Bioinformatics student wants to help others' dreams come true

A. Sue Weisler

Rhea Sanchez likes to spread a little happiness around the RIT campus by wearing brightly colored flowers in her hair.

Rhea Sanchez wears a flower in her hair for you.

“I wear it especially in the winter,” Sanchez says. “Everyone is so mesmerized by it, especially when I wear a bright pink or yellow one. Everyone gets so happy when they see it, so I figure I should just wear it.”

Sanchez buys the artificial pikake flowers from a flea market in Hawaii when she is home on quarter break. This spring, her family will visit Rochester to watch Sanchez graduate with a B.S./M.S. degree in bioinformatics.

Sanchez grew up in Honolulu to Filipino parents. She never learned to surf or hula dance.
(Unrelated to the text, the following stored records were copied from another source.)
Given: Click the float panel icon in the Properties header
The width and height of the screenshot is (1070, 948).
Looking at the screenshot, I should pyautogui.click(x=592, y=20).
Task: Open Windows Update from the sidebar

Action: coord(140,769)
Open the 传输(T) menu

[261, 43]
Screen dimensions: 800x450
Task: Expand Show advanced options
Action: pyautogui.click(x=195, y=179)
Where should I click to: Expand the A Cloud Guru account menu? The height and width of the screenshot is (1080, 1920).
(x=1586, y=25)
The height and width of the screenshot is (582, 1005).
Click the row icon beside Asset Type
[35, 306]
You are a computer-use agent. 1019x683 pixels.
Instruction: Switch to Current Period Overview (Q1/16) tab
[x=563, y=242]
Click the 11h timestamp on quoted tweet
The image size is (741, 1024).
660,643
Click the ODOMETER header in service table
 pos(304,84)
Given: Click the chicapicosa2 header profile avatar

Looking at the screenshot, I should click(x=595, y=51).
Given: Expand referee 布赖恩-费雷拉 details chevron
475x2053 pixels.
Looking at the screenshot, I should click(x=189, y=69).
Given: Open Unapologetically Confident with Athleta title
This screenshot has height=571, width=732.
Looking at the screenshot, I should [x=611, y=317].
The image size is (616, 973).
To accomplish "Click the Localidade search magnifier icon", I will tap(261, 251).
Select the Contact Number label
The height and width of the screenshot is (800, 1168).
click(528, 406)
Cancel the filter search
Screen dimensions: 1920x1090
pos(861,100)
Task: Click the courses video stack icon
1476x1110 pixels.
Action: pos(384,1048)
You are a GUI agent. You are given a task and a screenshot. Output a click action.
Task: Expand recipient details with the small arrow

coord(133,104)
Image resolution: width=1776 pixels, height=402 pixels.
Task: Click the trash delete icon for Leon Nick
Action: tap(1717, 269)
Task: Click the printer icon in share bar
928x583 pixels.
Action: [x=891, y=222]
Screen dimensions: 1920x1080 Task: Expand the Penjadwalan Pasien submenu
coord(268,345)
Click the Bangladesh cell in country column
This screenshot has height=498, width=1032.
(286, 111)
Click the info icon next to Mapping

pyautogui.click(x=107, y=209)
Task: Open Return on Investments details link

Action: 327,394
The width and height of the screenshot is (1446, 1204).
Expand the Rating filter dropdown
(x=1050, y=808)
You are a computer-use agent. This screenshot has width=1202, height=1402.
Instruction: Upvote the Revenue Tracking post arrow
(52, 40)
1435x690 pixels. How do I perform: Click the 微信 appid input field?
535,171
Instead, she sang in statewide competitions before she could read and, with her parents’ encouragement, cultivated an academic mindset. Early on she developed an interest in babies—not where babies come from, but why they sometimes don’t come at all.

“It started with the normal curiosity of pregnancy,” Sanchez says. “Babies in Filipino culture are a big, big deal.”

She wondered why some women can have babies and others cannot. She kept pressing her mother for answers. Unsatisfied, the 12-year-old Sanchez began her own research and bought a book about infertility.

“My mom saw it on my bed,” Sanchez remembers. “She already knew I was a bit curious about infertility in general. And while most parents would have started screaming, my mom said, ‘Oh, so you bought a book. Is it good?’ ‘Yes, it is.’ And that was it.”

Sanchez’s long-term goal is to be a laboratory director at a fertility clinic. She wants to help couples that cannot have children.

“My job would be to use technology to make it happen for them,” Sanchez says. “You help nature along in the lab, where nature would have prevented that from ever happening.”

Studying bioinformatics positions Sanchez for a career to which there is no direct path. Instead of pursuing a medical degree as her next step, Sanchez is finding her own way to a career in fertility and reproductive health using bioinformatics as a segue to a doctoral program in reproductive biology.

“It’s an odd and unique fit,” Sanchez says. “While bioinformatics is a specific, hybrid major, it’s also broad. We took a lot of courses in computer science, database, statistics, IT and math, and we also learned about an array of biology. Looking specifically at the biology portion of our major, I was able to use that as a springboard for what I want to do in graduate school, which is going back to the fertility field and in vitro fertilization. There is a connection by means of all the topics bioinformatics covers.”

Sanchez came to RIT “on a leap of faith.” She couldn’t afford to visit campus and made her decision to apply to RIT based on pictures, student reviews and her own research. She was intrigued by the genetic engineering class offered through the bioinformatics program and wondered if that major could lead her to the reproductive health field. She also wanted to leave Hawaii to experience the seasons. “I wanted to feel time pass and that something new is coming,” she says.

During her five years at RIT, Sanchez fell in love with bioinformatics. She completed a co-op at the esteemed J. Craig Venter Institute, won an award for outstanding undergraduate research and worked as a teacher assistant for Gary Skuse, director of bioinformatics, whom she calls “a mentor for life.”

“I still don’t know how to get where I want to go,” Sanchez says. “All I know is that I’m going, and that I’m going to get there at some point and that’s all that matters. I might be taking a few extra turns here and there, but I’m having fun along the way. I’ll figure it out.”